What is being asked -
Can you update the part of the material that opens with the line containing "Where should I click to: Click" and closes with the line containing "point(78,35)", replacing "screenshot" with "image" wherever it occurs and leaving everything else unchanged? Return only those lines.

* * * *

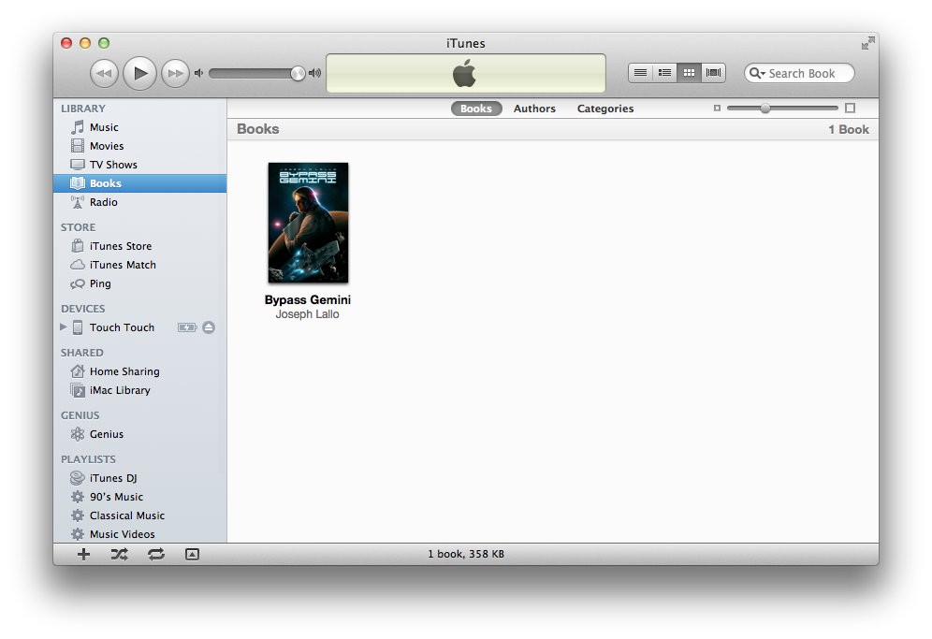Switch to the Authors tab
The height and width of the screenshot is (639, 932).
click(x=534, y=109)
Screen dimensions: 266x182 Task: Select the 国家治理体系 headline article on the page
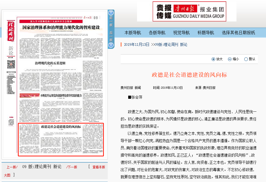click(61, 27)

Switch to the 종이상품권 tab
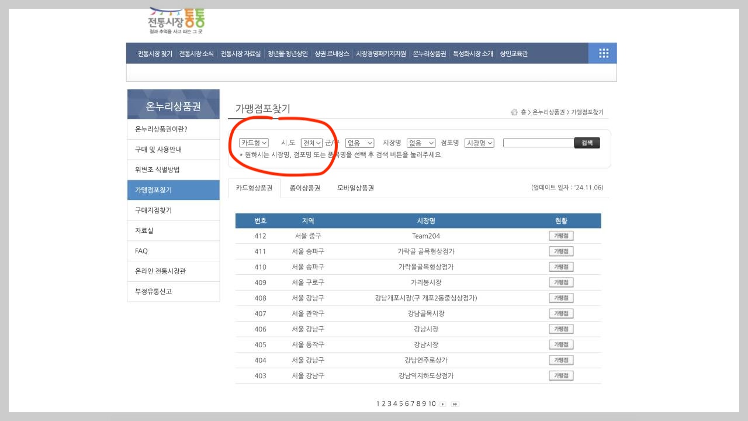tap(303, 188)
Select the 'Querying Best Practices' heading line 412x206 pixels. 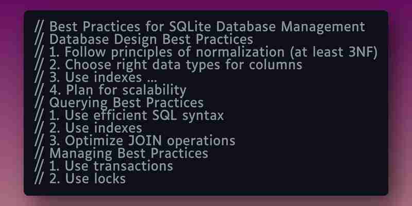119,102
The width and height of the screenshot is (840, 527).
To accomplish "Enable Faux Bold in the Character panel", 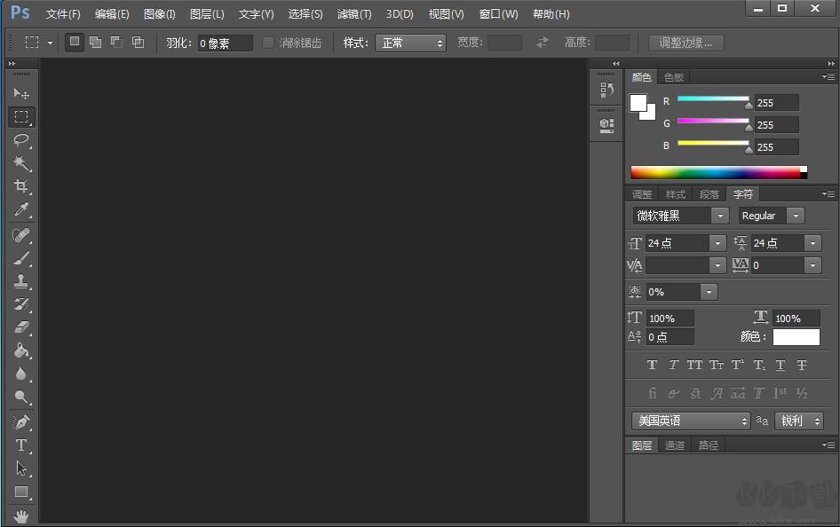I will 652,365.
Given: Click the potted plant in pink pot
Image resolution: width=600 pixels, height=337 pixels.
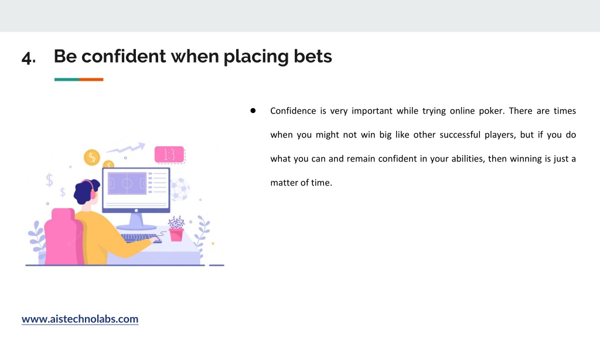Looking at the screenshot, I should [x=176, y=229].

* * * *

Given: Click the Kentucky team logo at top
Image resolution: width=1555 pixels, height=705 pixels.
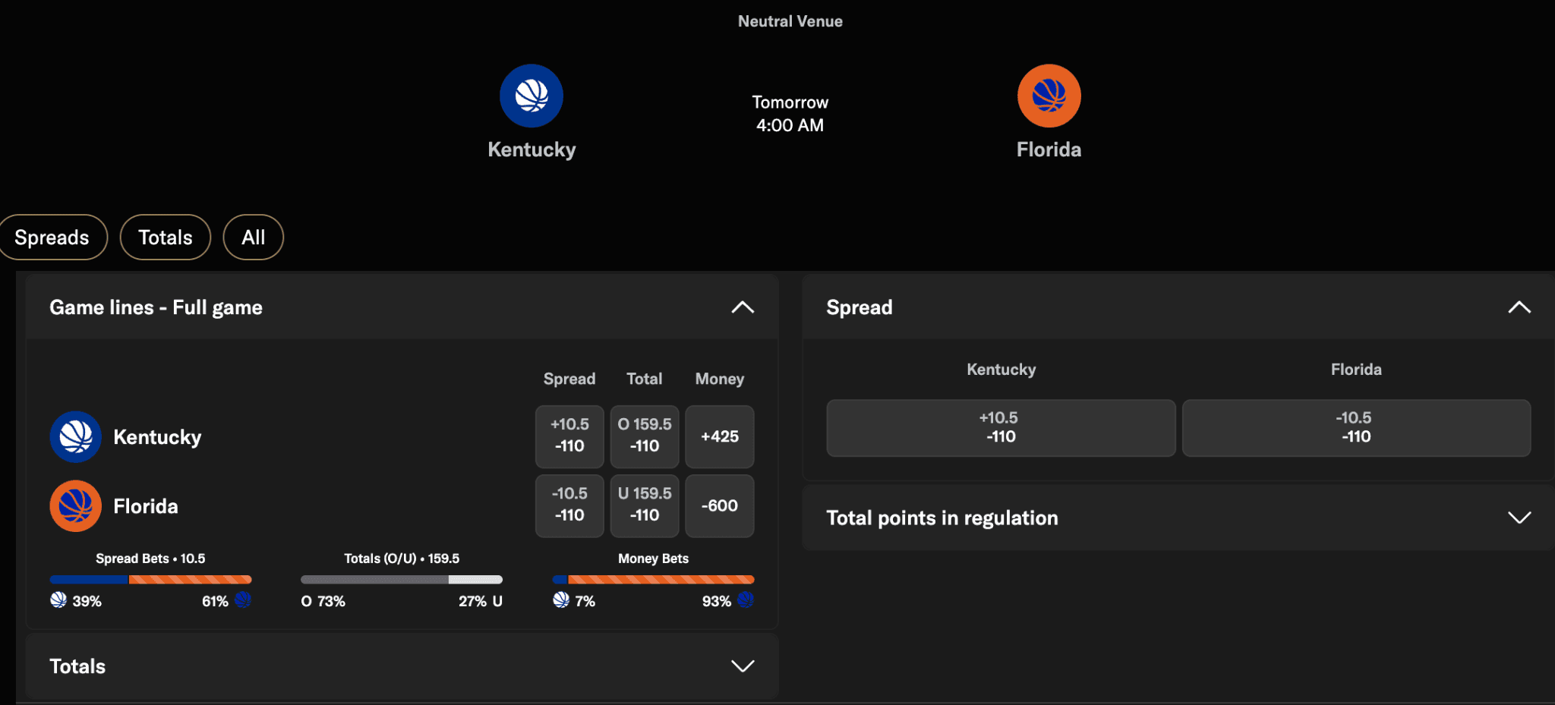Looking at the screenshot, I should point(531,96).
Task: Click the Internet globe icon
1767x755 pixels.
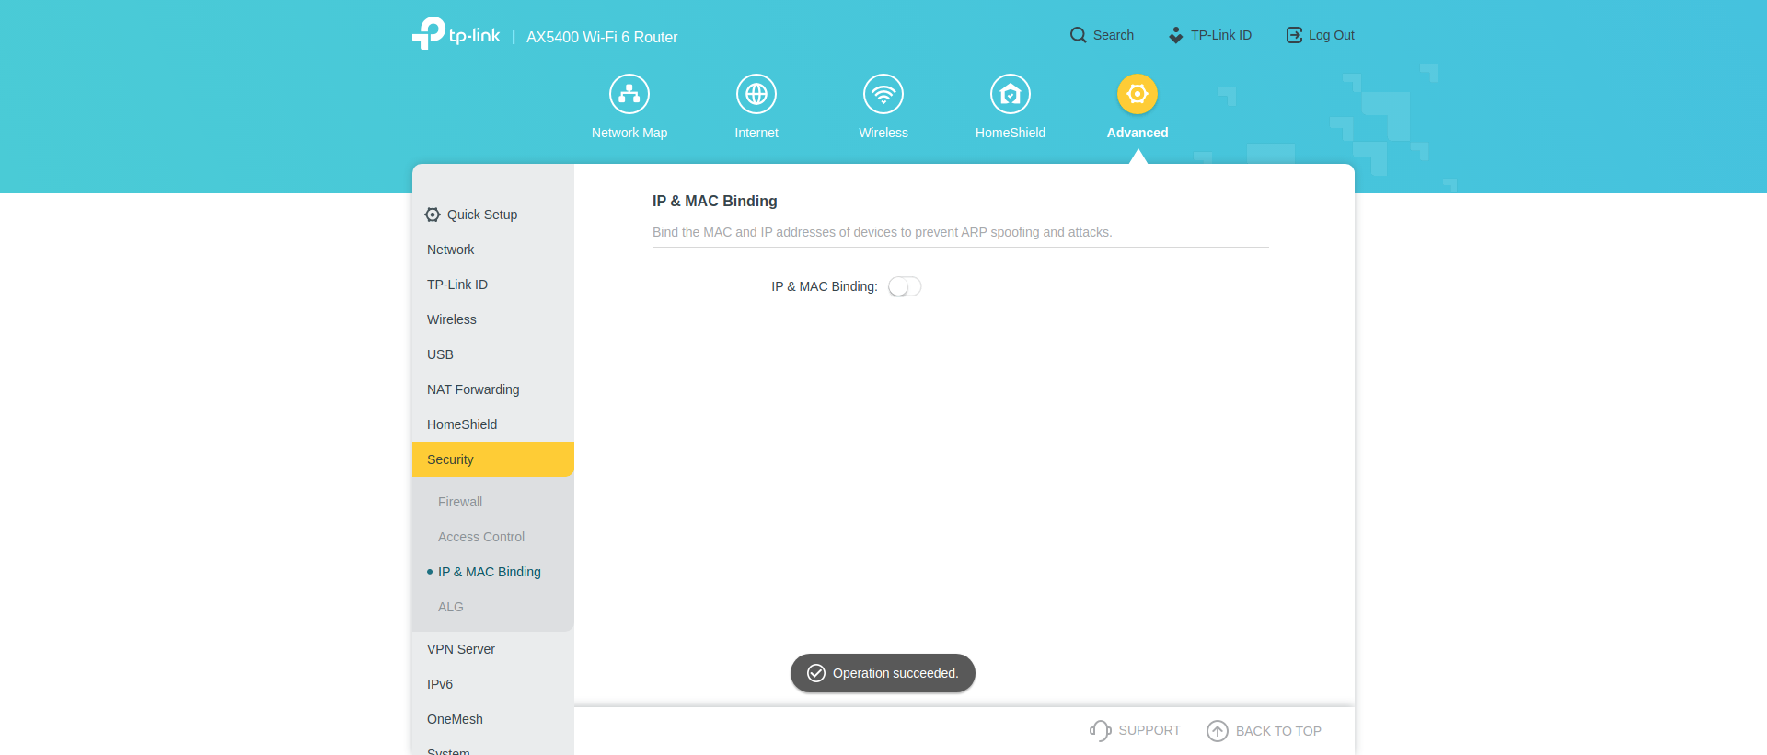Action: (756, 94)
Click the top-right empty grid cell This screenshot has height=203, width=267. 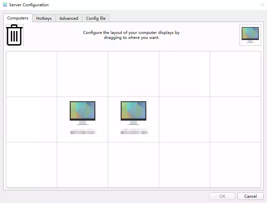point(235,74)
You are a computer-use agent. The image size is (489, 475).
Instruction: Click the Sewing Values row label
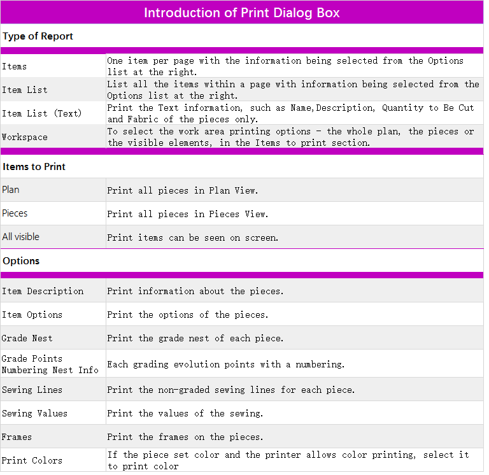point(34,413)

* * * *

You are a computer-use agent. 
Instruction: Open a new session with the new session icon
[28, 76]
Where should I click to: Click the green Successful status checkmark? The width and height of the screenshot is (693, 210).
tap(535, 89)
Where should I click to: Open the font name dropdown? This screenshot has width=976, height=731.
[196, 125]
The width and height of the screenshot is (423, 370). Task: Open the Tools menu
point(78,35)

* * * *

Final answer -
Where should I click to: Click the green Successful status checkmark? The width and height of the image is (693, 210).
tap(535, 89)
Where should I click to: Open the font name dropdown? This image has width=976, height=731.
[196, 125]
The width and height of the image is (423, 370). Task: Open the Tools menu
point(78,35)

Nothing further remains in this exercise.